◆ Task to carry out
Your answer must be an exact repeat of the lines from the one containing "Task: Like Lisa's tweet with heart icon" through the last line of the records, both included, with no pictures.

◆ Data for analysis

Content starts

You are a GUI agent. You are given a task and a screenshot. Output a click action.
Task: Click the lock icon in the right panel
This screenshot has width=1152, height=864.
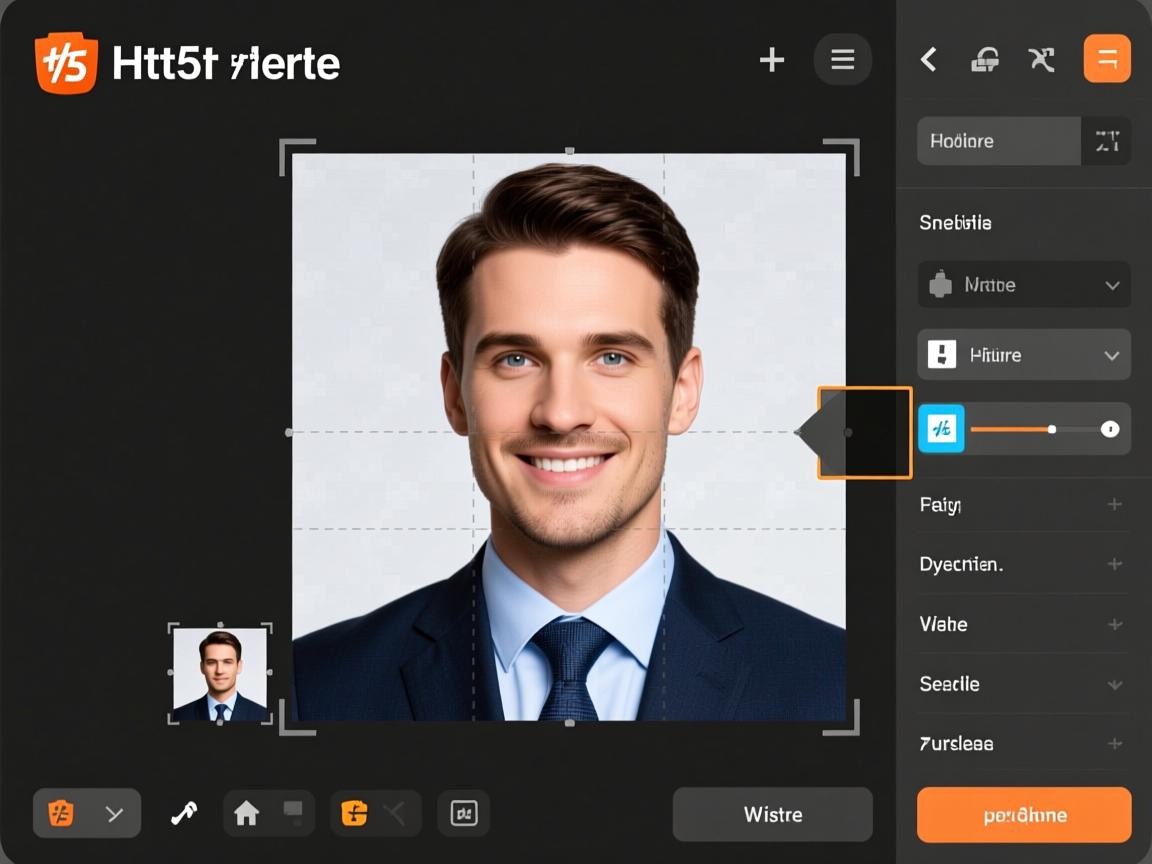pyautogui.click(x=985, y=60)
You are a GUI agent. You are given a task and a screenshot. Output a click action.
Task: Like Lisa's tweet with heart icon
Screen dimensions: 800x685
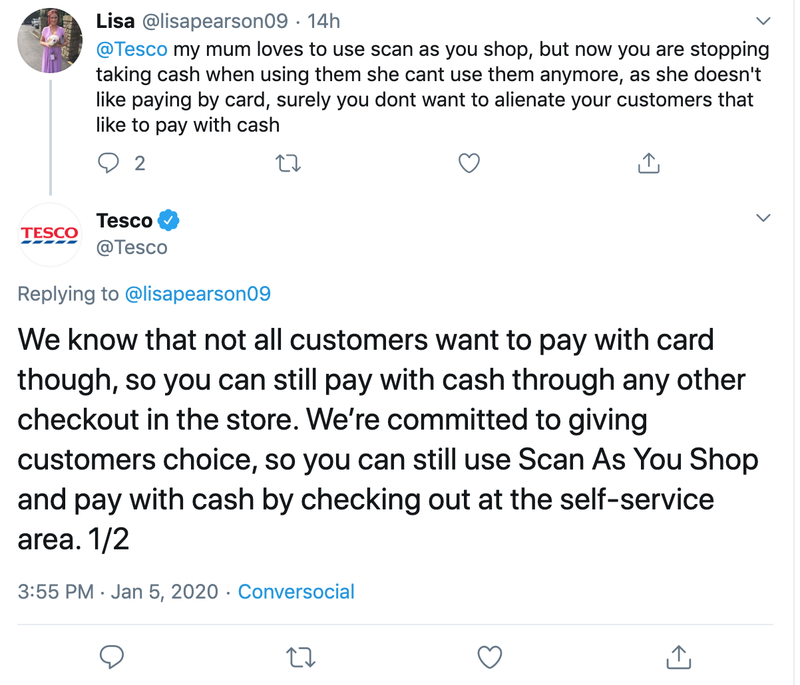[469, 163]
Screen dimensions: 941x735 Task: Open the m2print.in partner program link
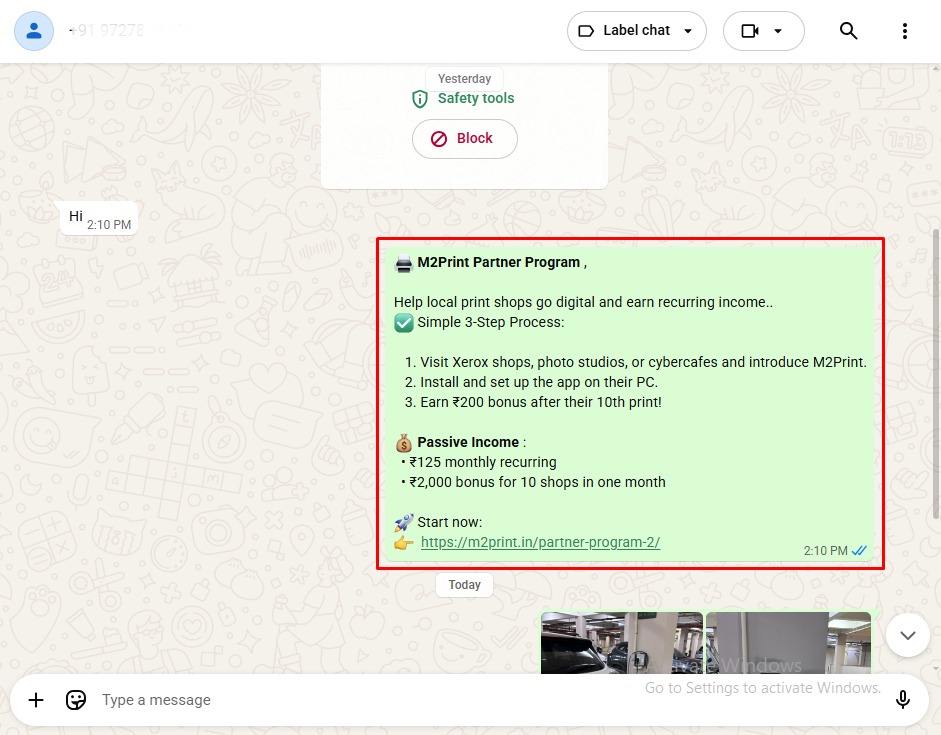[541, 542]
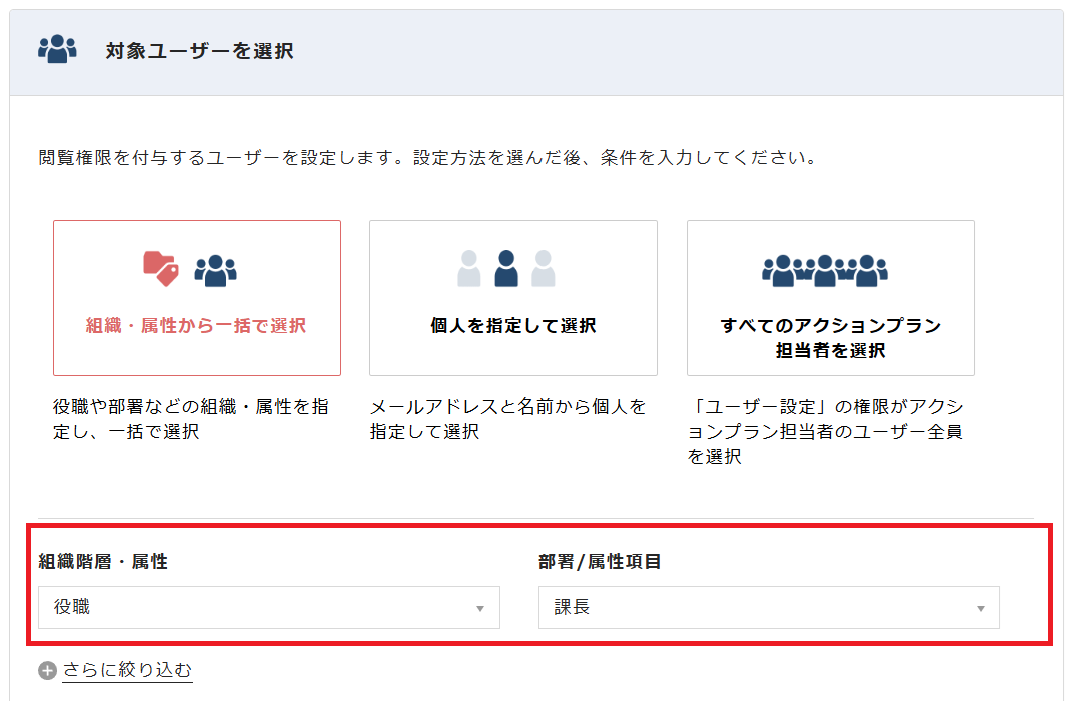1072x701 pixels.
Task: Click the plus circle icon beside さらに絞り込む
Action: click(47, 671)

Content ends

◆ Exercise output
Task: Like Lisa's tweet with heart icon
Screen dimensions: 800x685
[469, 163]
Screen dimensions: 941x735 Task: Open the m2print.in partner program link
[541, 542]
1072x701 pixels.
Task: Click the plus circle icon beside さらに絞り込む
Action: click(47, 671)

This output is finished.